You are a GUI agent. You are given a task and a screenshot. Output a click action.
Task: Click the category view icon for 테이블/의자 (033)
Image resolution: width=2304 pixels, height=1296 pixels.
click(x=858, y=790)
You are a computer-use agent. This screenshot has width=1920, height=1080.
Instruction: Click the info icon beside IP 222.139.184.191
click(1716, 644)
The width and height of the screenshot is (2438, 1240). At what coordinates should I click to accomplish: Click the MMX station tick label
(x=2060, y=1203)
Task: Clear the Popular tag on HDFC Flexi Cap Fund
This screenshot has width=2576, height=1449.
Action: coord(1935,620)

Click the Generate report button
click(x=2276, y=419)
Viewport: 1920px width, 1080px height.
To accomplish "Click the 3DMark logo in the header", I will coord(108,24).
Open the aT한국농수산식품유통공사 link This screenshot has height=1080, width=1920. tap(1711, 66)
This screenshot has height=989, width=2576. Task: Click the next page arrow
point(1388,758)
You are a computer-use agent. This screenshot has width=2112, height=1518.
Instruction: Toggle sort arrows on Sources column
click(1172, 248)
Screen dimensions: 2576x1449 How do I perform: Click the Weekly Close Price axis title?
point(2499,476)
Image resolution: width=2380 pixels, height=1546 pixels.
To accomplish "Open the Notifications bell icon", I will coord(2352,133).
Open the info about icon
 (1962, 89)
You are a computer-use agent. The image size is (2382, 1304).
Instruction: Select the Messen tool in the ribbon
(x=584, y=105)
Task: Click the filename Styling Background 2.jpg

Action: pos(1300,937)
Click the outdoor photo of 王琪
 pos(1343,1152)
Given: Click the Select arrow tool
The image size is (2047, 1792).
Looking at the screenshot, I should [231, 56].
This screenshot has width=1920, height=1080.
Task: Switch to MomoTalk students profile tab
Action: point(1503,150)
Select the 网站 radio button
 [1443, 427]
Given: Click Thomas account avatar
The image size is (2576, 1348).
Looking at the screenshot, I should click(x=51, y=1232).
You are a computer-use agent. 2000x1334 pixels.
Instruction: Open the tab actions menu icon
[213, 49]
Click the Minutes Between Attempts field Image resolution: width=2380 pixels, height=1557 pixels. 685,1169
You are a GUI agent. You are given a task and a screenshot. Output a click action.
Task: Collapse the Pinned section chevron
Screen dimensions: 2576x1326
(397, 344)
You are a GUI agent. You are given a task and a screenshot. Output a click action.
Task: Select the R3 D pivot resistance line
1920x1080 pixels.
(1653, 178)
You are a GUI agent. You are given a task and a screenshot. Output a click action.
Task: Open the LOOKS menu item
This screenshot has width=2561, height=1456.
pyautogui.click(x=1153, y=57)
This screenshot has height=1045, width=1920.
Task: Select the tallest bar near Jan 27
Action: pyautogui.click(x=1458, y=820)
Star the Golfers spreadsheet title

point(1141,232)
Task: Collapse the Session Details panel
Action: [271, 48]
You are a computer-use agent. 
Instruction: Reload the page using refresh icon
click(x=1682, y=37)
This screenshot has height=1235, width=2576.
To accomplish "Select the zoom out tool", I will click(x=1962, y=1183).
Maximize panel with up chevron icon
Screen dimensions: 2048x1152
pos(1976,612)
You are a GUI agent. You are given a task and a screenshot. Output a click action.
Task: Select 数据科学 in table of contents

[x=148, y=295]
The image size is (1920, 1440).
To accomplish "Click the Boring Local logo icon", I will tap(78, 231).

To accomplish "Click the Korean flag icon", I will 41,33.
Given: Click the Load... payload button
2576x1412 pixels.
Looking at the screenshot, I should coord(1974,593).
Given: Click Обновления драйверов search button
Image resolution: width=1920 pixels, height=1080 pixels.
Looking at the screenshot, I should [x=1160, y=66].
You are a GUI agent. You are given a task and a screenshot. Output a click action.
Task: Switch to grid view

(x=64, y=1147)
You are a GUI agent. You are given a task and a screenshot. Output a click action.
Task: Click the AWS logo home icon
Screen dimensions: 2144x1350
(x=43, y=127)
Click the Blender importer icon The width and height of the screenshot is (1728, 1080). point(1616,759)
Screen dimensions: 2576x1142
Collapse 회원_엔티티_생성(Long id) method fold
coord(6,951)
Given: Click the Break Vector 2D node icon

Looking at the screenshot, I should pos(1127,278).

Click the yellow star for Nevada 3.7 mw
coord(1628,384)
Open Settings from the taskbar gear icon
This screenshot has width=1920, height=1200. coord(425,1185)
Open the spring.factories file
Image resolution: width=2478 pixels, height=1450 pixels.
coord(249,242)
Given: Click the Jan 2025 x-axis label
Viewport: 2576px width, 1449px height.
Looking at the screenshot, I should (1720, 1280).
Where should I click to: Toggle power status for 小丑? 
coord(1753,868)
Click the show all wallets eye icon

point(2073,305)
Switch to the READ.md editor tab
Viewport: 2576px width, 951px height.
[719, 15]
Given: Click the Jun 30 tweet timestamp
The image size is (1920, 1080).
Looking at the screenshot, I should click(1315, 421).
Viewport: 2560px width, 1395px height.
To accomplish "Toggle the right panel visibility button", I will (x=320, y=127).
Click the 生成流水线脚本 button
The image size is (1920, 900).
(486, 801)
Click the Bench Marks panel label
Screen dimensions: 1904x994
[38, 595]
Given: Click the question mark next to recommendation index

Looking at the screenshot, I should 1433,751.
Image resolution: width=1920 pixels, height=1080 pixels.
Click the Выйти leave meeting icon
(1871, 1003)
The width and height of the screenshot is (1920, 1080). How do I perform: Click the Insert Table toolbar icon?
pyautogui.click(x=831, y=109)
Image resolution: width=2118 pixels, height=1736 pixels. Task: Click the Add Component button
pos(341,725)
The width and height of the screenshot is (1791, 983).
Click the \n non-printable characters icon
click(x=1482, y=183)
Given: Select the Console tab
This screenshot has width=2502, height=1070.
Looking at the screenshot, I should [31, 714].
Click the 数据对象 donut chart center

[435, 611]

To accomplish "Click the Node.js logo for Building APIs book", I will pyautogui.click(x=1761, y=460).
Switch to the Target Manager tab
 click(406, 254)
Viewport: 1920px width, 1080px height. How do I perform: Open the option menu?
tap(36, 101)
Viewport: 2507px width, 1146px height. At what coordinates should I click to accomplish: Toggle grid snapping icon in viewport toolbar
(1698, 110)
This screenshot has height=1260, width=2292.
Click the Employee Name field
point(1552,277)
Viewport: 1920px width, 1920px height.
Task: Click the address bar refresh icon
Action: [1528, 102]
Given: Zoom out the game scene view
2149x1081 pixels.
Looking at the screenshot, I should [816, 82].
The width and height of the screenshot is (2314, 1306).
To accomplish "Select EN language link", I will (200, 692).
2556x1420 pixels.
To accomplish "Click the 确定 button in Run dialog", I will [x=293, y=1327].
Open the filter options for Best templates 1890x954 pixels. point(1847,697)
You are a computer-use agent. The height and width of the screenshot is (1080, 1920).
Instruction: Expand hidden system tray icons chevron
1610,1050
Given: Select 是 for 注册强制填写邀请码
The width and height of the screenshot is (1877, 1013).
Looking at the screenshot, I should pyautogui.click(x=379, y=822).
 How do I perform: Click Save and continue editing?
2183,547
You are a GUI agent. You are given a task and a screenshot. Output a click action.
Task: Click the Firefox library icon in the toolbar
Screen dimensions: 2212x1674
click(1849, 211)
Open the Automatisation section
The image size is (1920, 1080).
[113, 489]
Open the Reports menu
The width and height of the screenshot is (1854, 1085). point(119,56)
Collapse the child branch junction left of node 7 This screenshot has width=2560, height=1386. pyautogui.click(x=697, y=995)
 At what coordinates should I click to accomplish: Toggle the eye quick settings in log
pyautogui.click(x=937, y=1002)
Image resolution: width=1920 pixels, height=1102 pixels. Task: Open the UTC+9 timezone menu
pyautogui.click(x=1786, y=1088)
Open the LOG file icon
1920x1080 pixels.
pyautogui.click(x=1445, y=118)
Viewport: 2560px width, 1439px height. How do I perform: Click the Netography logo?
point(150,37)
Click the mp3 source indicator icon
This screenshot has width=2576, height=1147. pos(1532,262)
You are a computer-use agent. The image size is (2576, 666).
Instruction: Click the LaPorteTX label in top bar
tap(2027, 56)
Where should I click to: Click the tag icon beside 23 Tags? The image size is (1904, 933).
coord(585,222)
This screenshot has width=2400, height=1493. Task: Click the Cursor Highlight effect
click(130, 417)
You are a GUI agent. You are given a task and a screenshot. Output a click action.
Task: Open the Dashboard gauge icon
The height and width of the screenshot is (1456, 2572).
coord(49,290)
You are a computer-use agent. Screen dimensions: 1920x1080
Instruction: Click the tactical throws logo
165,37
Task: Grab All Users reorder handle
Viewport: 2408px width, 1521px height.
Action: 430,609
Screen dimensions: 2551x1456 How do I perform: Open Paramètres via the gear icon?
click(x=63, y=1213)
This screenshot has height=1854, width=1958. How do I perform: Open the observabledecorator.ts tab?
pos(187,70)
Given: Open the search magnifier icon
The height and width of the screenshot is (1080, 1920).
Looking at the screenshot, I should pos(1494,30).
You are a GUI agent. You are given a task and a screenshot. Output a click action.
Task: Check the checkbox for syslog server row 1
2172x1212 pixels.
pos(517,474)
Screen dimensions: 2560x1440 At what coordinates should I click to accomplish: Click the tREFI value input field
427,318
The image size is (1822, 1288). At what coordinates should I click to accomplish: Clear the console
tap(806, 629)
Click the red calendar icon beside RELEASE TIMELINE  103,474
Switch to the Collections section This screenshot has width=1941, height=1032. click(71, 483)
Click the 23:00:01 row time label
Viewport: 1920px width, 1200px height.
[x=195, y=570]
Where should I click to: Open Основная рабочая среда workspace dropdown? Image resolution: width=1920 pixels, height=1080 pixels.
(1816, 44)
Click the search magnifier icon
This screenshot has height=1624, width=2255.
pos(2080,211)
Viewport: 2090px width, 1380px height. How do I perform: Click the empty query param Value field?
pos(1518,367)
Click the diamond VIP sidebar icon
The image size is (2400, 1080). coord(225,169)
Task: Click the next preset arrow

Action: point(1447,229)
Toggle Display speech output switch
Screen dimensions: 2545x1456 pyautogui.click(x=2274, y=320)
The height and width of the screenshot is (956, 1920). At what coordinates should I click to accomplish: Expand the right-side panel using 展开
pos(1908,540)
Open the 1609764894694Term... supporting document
===============
● **Activity**: Copy each line containing the word "computer" from the data.

● **Problem solution**:
You are a computer-use agent. This screenshot has width=1920, height=1080.
You are a computer-use agent. This screenshot has width=2112, height=1518.
You are a computer-use agent. The image size is (2382, 1304).
You are a computer-use agent. 2000x1334 pixels.
You are a computer-use agent. 
You are a computer-use agent. The height and width of the screenshot is (1080, 1920).
You are a computer-use agent. The image size is (2576, 666).
You are a computer-use agent. Screen dimensions: 1920x1080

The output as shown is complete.